WHAT TO WORK ON: Return every line of the material below that contains the word "agent". Case counts.

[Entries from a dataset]
• • • •
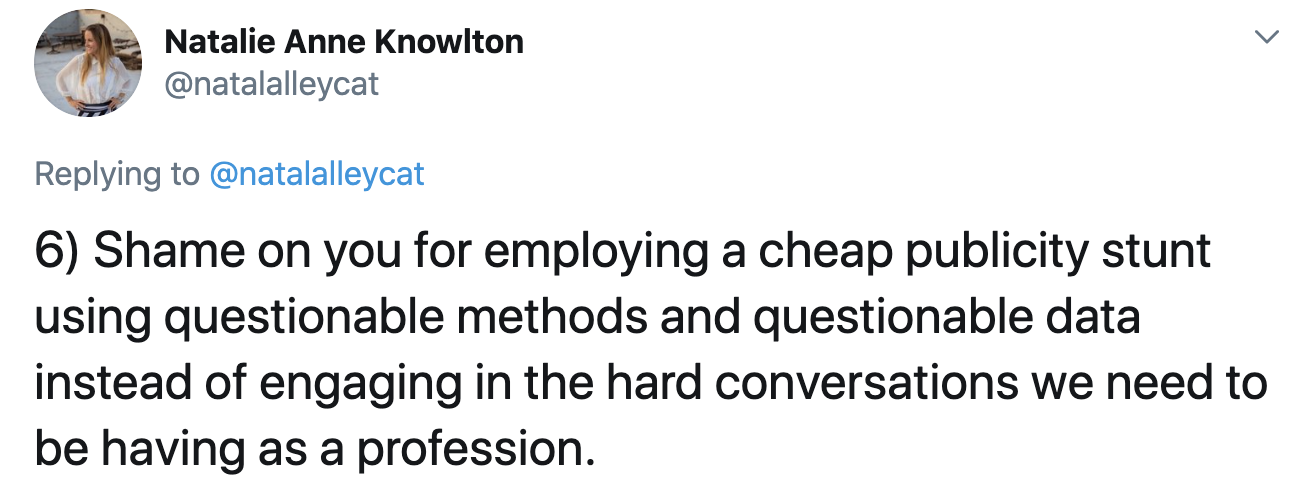Open the Natalie Anne Knowlton display name
Viewport: 1304px width, 480px height.
tap(343, 42)
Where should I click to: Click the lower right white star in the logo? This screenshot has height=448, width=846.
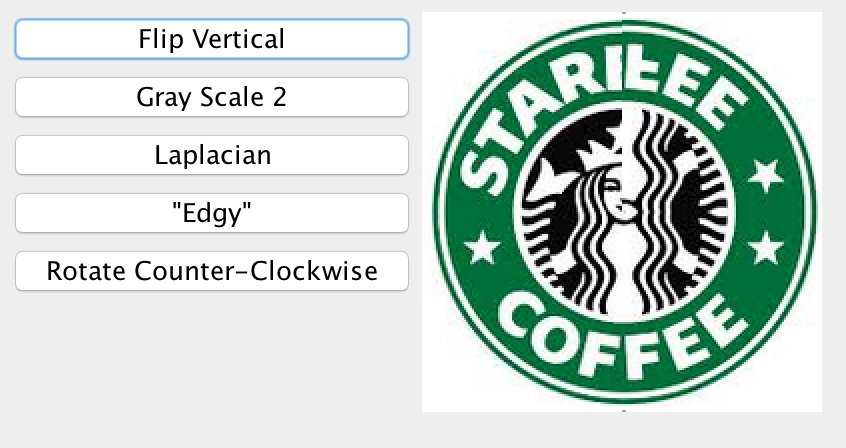(x=766, y=248)
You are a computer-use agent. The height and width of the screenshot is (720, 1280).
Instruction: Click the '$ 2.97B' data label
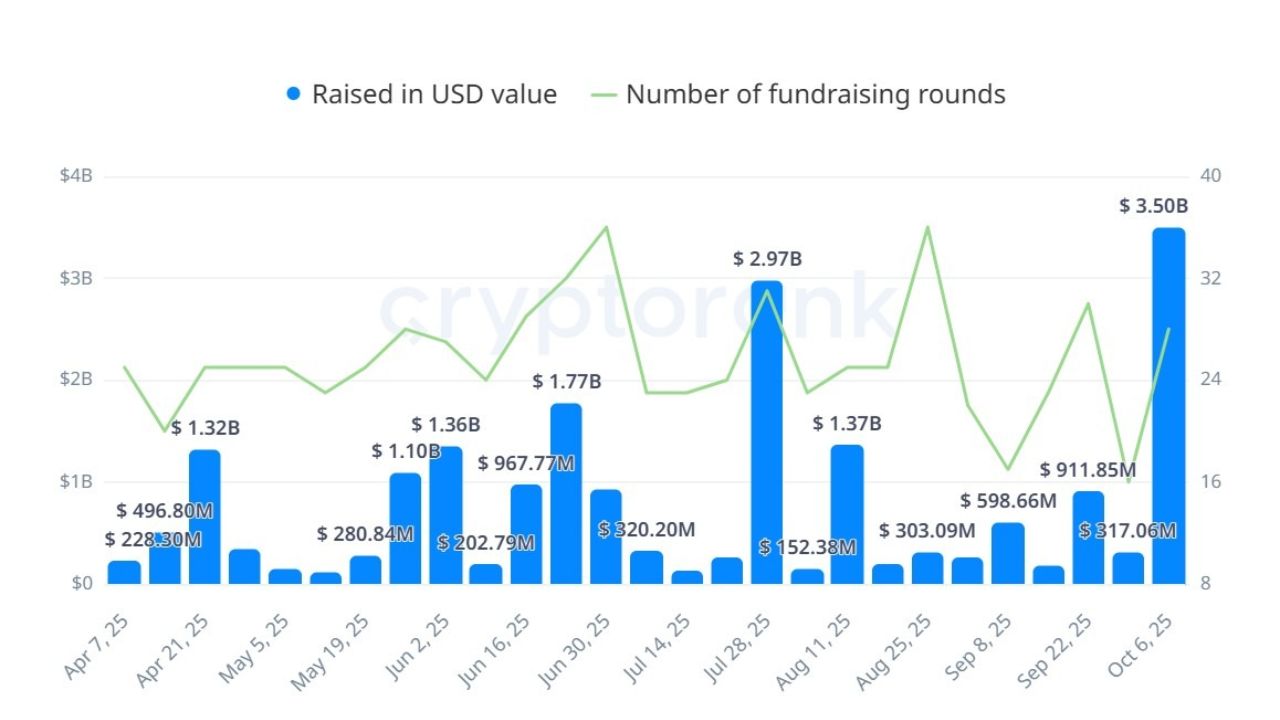point(767,260)
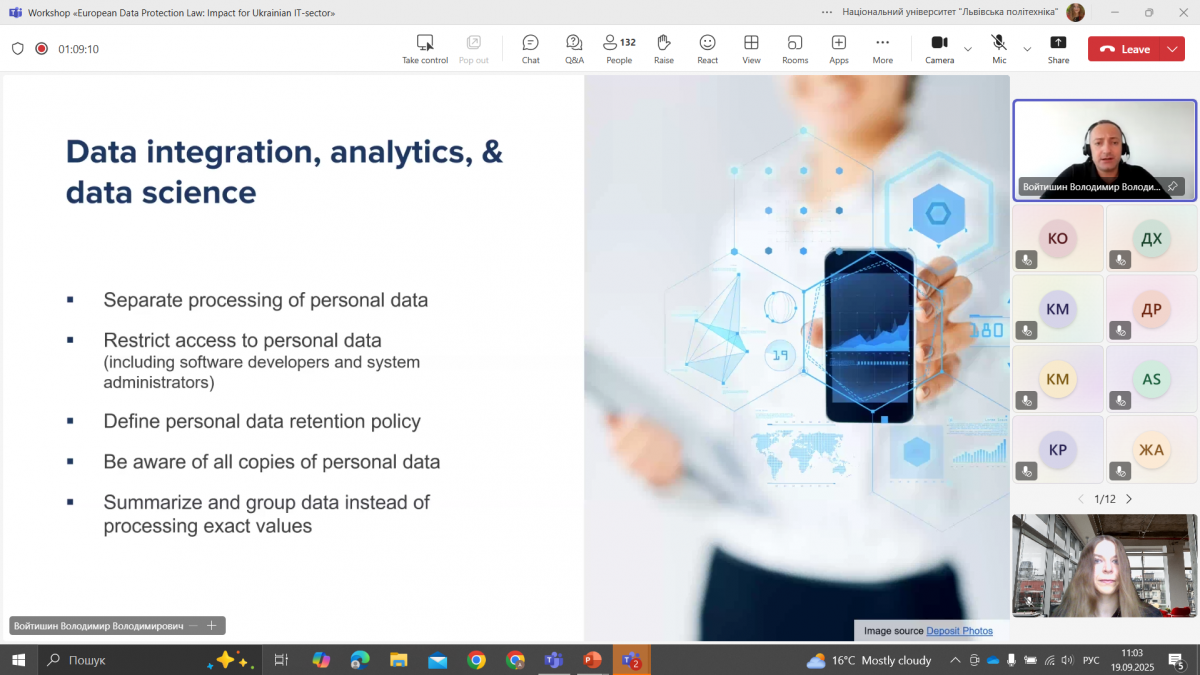Open the Rooms option

pyautogui.click(x=795, y=48)
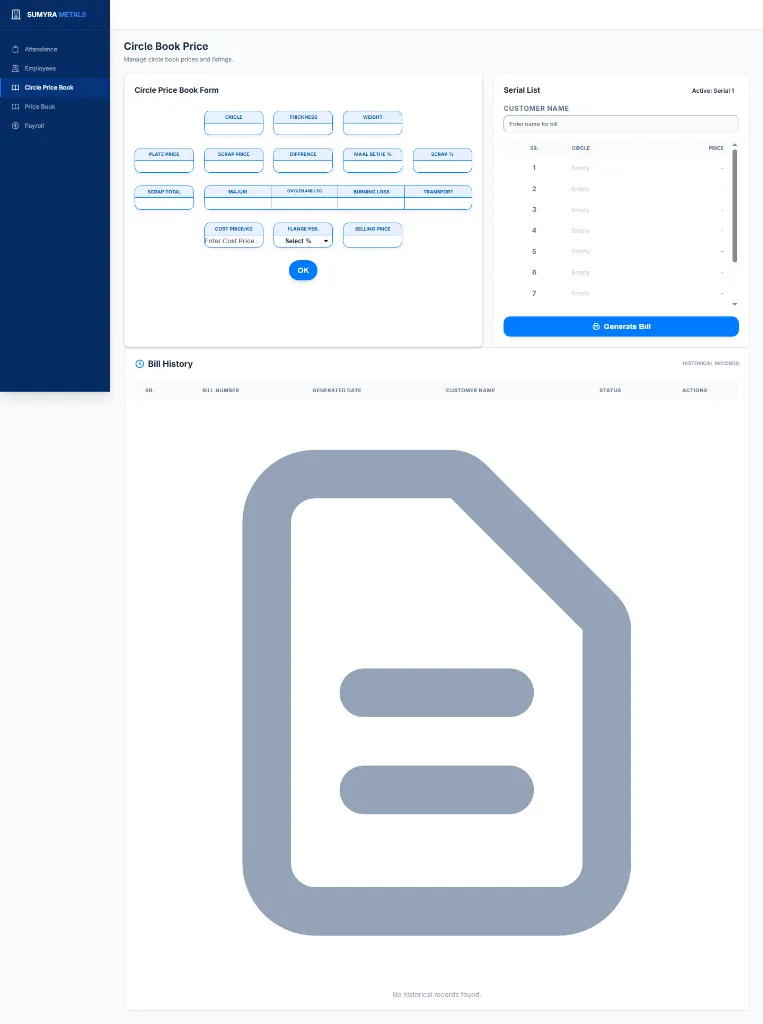Viewport: 763px width, 1024px height.
Task: Click the Payroll dollar icon in sidebar
Action: [16, 125]
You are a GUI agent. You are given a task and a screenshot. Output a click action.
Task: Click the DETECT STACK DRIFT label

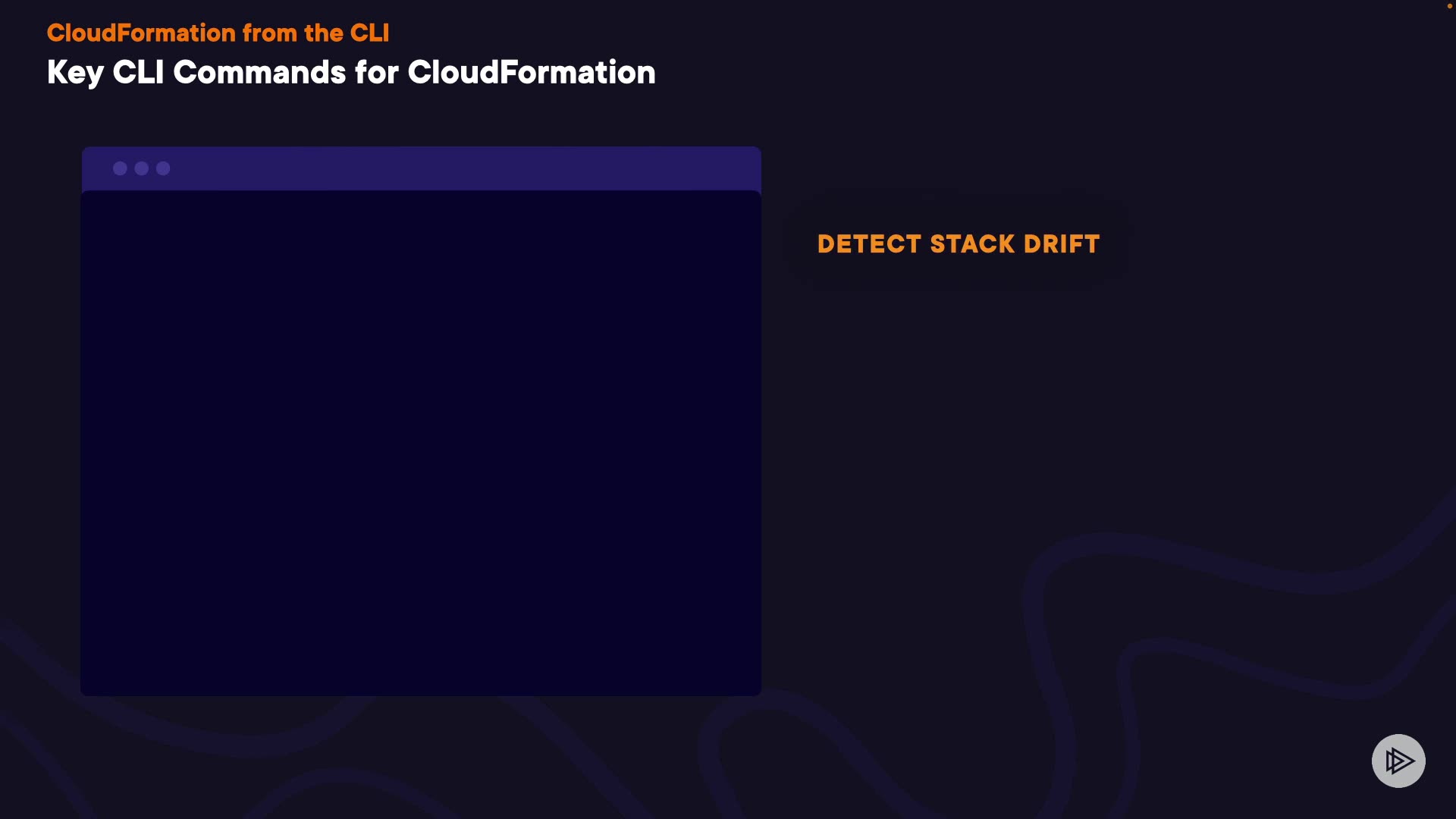pos(958,244)
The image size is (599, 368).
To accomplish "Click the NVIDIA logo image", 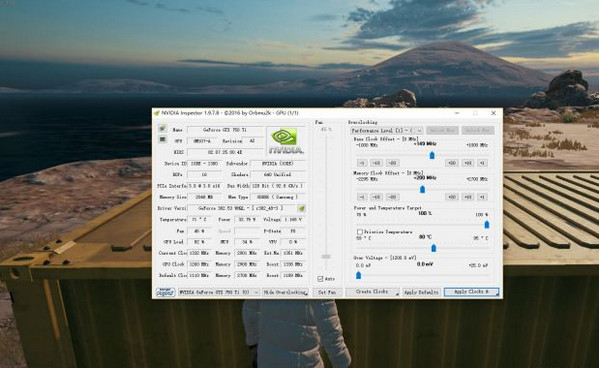I will 286,141.
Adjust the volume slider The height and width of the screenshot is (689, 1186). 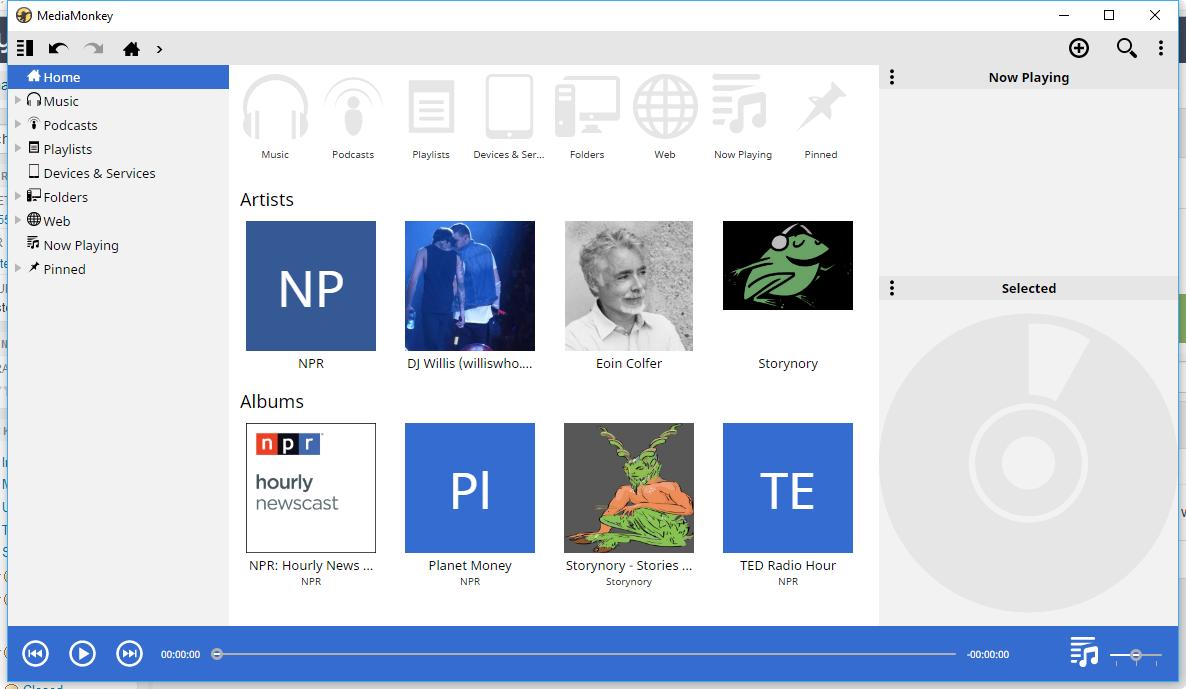pos(1135,655)
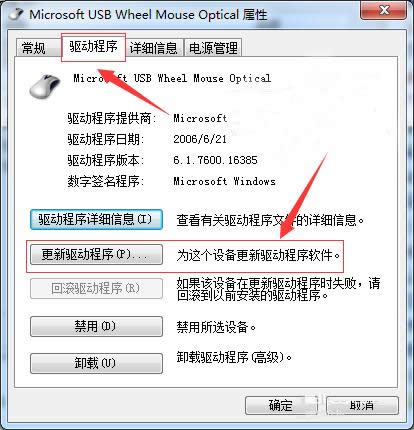Click the greyed 回滚驱动程序 button
The width and height of the screenshot is (414, 430).
(x=96, y=288)

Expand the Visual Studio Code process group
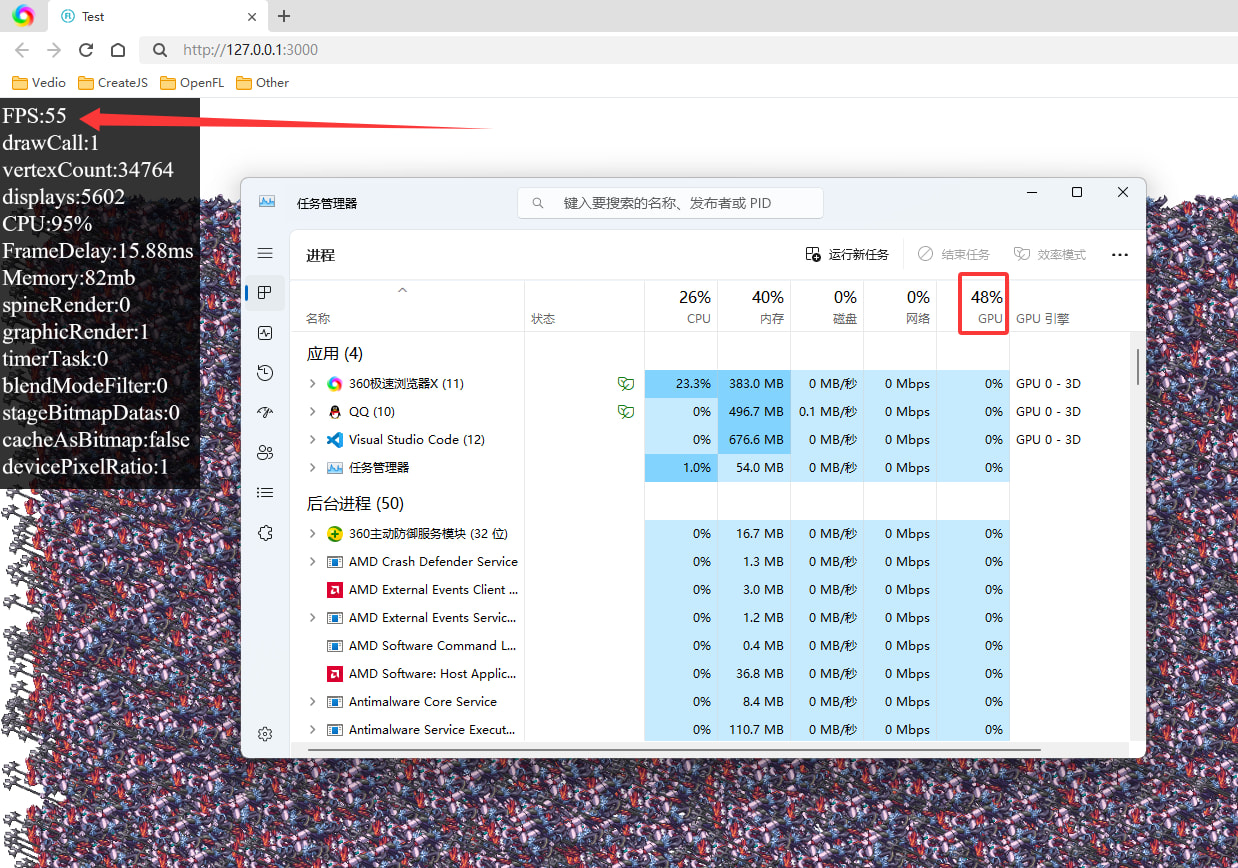[x=313, y=440]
• • • •
RESULT OF THE TASK:
You are a computer-use agent. The height and width of the screenshot is (720, 1280).
You are a GUI agent. You are given a task and a screenshot. Output a click action.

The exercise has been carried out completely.